Hände streichen die Seiten eines Lektionars glatt.
Die Ausübung eines liturgischen Dienstes vermittelt etwas von dem Größeren, das in der Liturgie gefeiert wird. Deshalb bedarf es einer Grund- und Weiterbildung, bei manchen Diensten auch einer Beauftragung, sowie der persönlichen Vorbereitung auf die jeweilige Ausübung.© Atelier Kern

Erstes Szenario: Beim feierlichen Erstkommuniongottesdienst übernehmen die Kommunionkinder diverse Aufgaben. Unter anderem halten sie die Leuchter während der Verkündigung des Evangeliums und bringen die Gaben zum Altar. Die zahlreich erschienenen Ministrantinnen und Ministranten sind teilweise „arbeitslos“.

Zweites Szenario: Bei einer Taufe innerhalb der sonntäglichen Messfeier werden Lesung und Fürbitten von Angehörigen des Täuflings gelesen, die weder zur Gemeinde gehören noch dem verantwortlichen Priester bekannt sind.

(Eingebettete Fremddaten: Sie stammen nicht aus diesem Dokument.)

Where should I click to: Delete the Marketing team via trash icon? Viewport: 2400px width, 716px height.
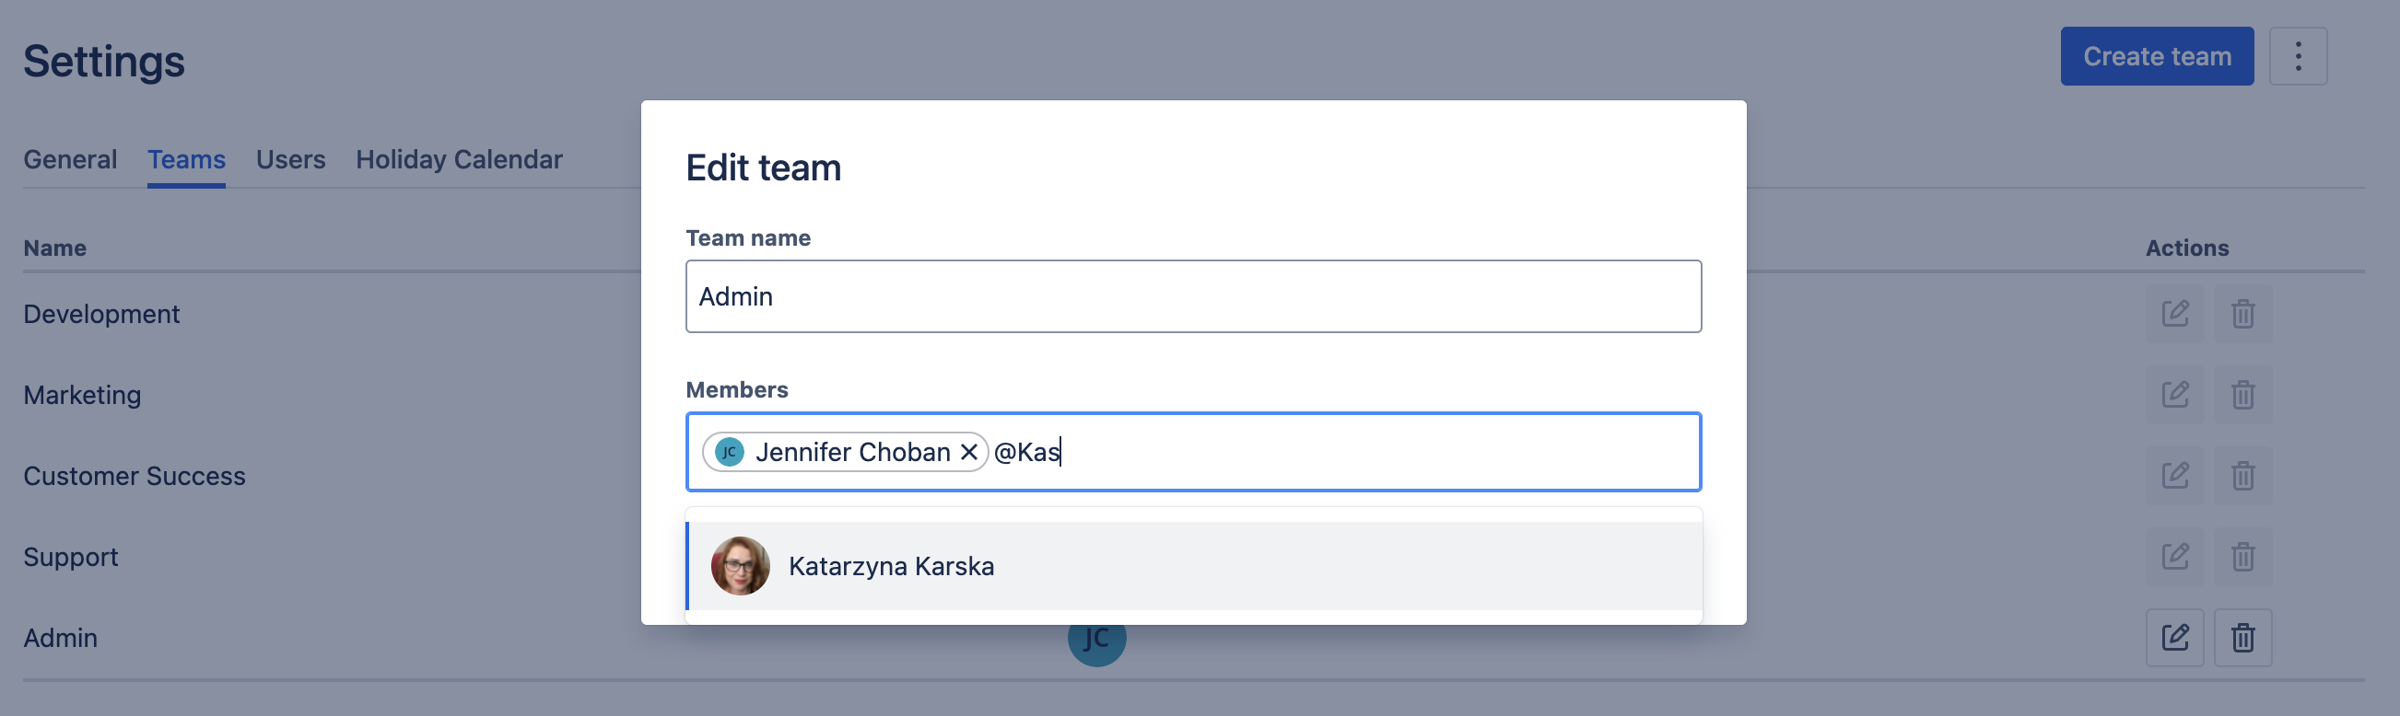(2243, 395)
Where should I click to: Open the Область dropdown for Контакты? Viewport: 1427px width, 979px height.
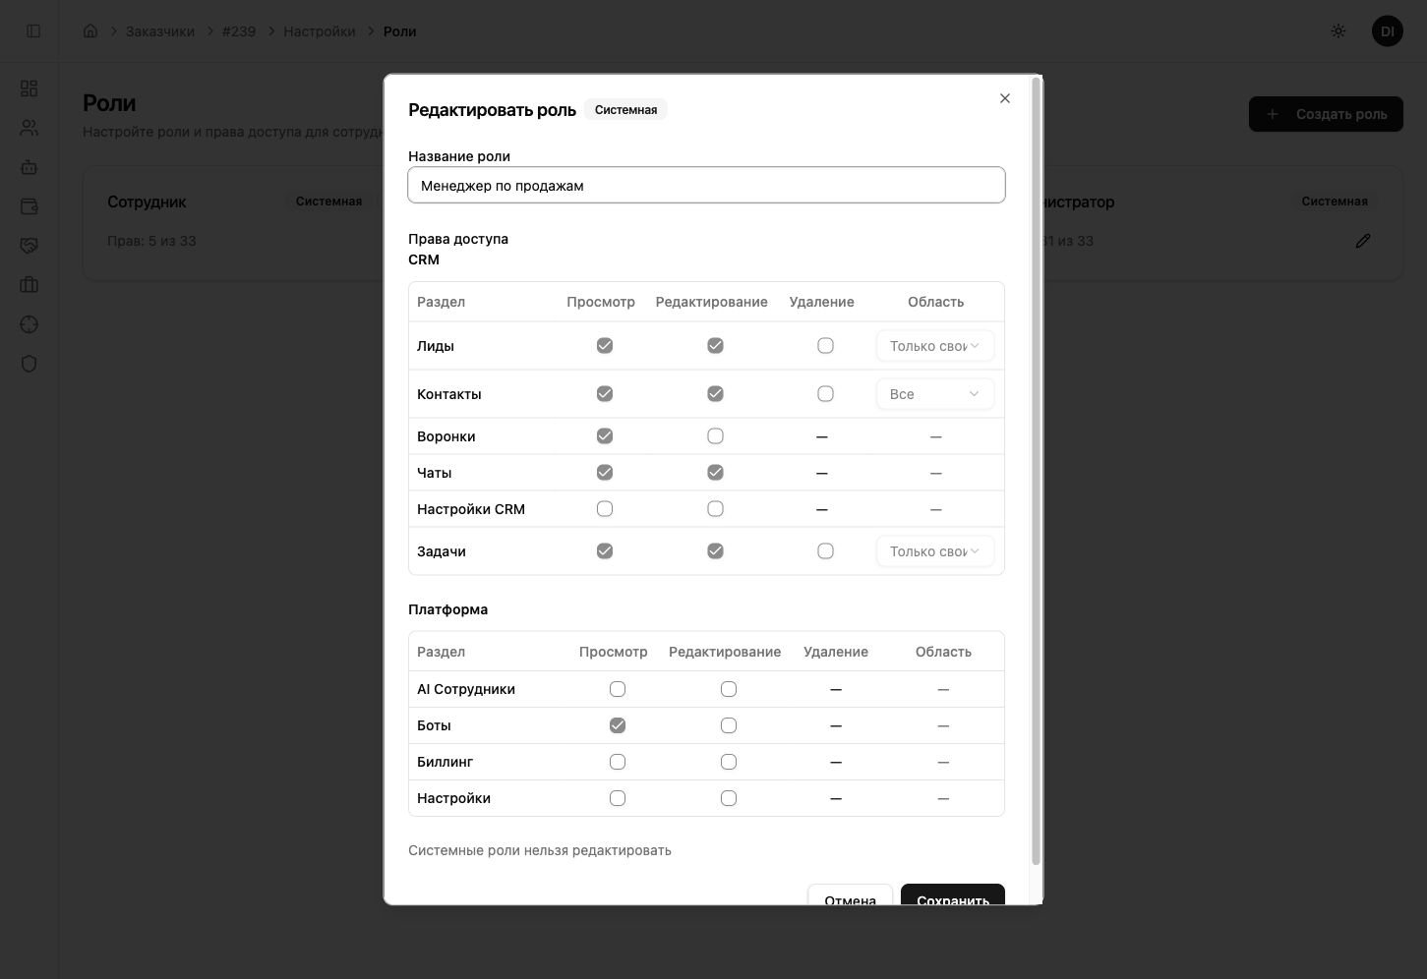tap(933, 393)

Drittes Szenario: Beim Elternabend wird der Erstkommuniongottesdienst geplant. Der Pfarrer fragt: „Wer aus den Familien würde denn gerne die Lesung lesen?“ Zunächst Stille, dann schlägt eine Mutter ihren Ehemann vor. In privaten Gesprächen war er zuvor mehrmals als nicht gläubig geschildert worden. Eine Katechetin hat sich dann – in Kenntnis der Sachlage – noch „vorgedrängt“ und den Dienst übernommen.

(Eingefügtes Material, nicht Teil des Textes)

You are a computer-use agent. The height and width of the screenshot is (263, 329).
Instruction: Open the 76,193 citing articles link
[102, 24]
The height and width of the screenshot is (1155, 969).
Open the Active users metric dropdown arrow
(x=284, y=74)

Diese Szenarien ließen sich beliebig ergänzen: Beim Firmgottesdienst lesen Firmlinge die Lesung. Bei Taufen außerhalb der Messfeier und bei Trauungen ist es teilweise schon obligatorisch, Lesungen und Fürbitten von Angehörigen des Täuflings bzw. des Brautpaares vortragen zu lassen. Leider ist auch in diesen Fällen nicht automatisch davon auszugehen, dass diese „Hilfslektoren“ das „Wort des lebendigen Gottes“ auch tatsächlich als solches betrachten.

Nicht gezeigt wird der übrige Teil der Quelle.